Milence, coentreprise spécialisée dans la recharge des poids lourds électriques, a inauguré un parc de recharge haute puissance sur l'autoroute près de Kassel-Lohfelden, en Allemagne. Ce site a été mis à l'épreuve lors d'un circuit de démonstration couvrant 1 000 kilomètres sur l'axe Paris-Berlin, impliquant des camions de quatre constructeurs majeurs : Daimler Truck, MAN, Volvo Trucks et Renault Trucks.

Ce test grandeur nature illustre une évolution structurelle : les corridors de fret électrique ne sont plus réservés aux courtes tournées urbaines. Quatre marques concurrentes, un même itinéraire, une infrastructure commune — le message est limpide. L'interopérabilité et la densification des points de recharge avancent à un rythme que peu d'observateurs anticipaient il y a encore deux ans.
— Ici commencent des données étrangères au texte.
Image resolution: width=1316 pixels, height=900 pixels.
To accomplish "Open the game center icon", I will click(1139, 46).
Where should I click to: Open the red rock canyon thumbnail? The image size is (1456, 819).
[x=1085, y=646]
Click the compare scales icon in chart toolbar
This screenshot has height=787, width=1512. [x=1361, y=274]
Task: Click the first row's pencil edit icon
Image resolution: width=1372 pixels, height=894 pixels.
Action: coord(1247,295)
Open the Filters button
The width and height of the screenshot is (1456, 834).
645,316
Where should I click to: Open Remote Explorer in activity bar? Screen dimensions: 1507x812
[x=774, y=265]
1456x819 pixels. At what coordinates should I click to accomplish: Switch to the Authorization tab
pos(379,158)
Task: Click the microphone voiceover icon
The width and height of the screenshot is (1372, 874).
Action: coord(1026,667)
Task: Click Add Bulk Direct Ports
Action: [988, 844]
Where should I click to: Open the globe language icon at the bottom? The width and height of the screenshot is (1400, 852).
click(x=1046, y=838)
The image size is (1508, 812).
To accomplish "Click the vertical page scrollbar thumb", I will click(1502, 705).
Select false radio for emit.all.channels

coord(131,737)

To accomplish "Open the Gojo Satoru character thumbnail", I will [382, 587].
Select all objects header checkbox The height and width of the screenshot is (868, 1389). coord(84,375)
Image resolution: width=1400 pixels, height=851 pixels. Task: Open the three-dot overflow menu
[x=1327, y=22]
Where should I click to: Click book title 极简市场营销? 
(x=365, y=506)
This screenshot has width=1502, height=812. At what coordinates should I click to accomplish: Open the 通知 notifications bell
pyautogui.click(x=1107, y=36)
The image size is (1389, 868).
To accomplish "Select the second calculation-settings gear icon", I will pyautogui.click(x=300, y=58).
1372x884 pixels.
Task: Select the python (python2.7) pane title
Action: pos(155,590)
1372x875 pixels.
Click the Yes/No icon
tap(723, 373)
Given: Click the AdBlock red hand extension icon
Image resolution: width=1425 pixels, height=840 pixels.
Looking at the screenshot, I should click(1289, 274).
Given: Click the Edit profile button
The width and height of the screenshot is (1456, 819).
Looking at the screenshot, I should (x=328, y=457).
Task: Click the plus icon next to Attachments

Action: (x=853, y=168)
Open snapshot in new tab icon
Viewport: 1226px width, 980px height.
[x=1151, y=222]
Suisse : ce que ça change pour vos camions et votre flotte

La Suisse n'est pas directement sur l'axe Paris-Berlin, mais elle est au carrefour des corridors qui s'y connectent. Concrètement, plusieurs implications méritent l'attention des professionnels helvétiques :

  • Des axes transfrontaliers qui se densifient : les corridors vers Lyon, Stuttgart ou Milan, fréquentés par les transporteurs suisses, bénéficieront progressivement des mêmes investissements infrastructurels que l'axe franco-allemand.
  • Des aides cantonales à saisir dès maintenant : Vaud et Genève offrent 3 000 CHF de bonus à l'achat d'un véhicule utilitaire électrique, Berne 2 000 CHF. Combinés à des exonérations ou réductions de l'impôt sur les véhicules dans de nombreux cantons, ces dispositifs améliorent directement le TCO (coût total de possession).
  • Un CHF fort, un levier d'achat : les camions électriques fabriqués dans la zone euro — dont les modèles Renault Trucks, Volvo ou MAN ayant participé au convoi — sont importés à des prix compétitifs grâce à la vigueur du franc suisse.
  • Pression réglementaire croissante : sans ZFE nationale, la Suisse mise sur des objectifs CO₂ fédéraux stricts pour les importateurs. Les entreprises qui anticipent l'électrification de leur flotte se prémunissent contre de futures contraintes d'accès ou de taxation.
  • Un réseau local déjà opérationnel : SwissCharge, EVPASS et d'autres opérateurs couvrent déjà les grandes agglomérations. L'enjeu suisse reste le maillage des axes logistiques interrégionaux et des zones industrielles périphériques.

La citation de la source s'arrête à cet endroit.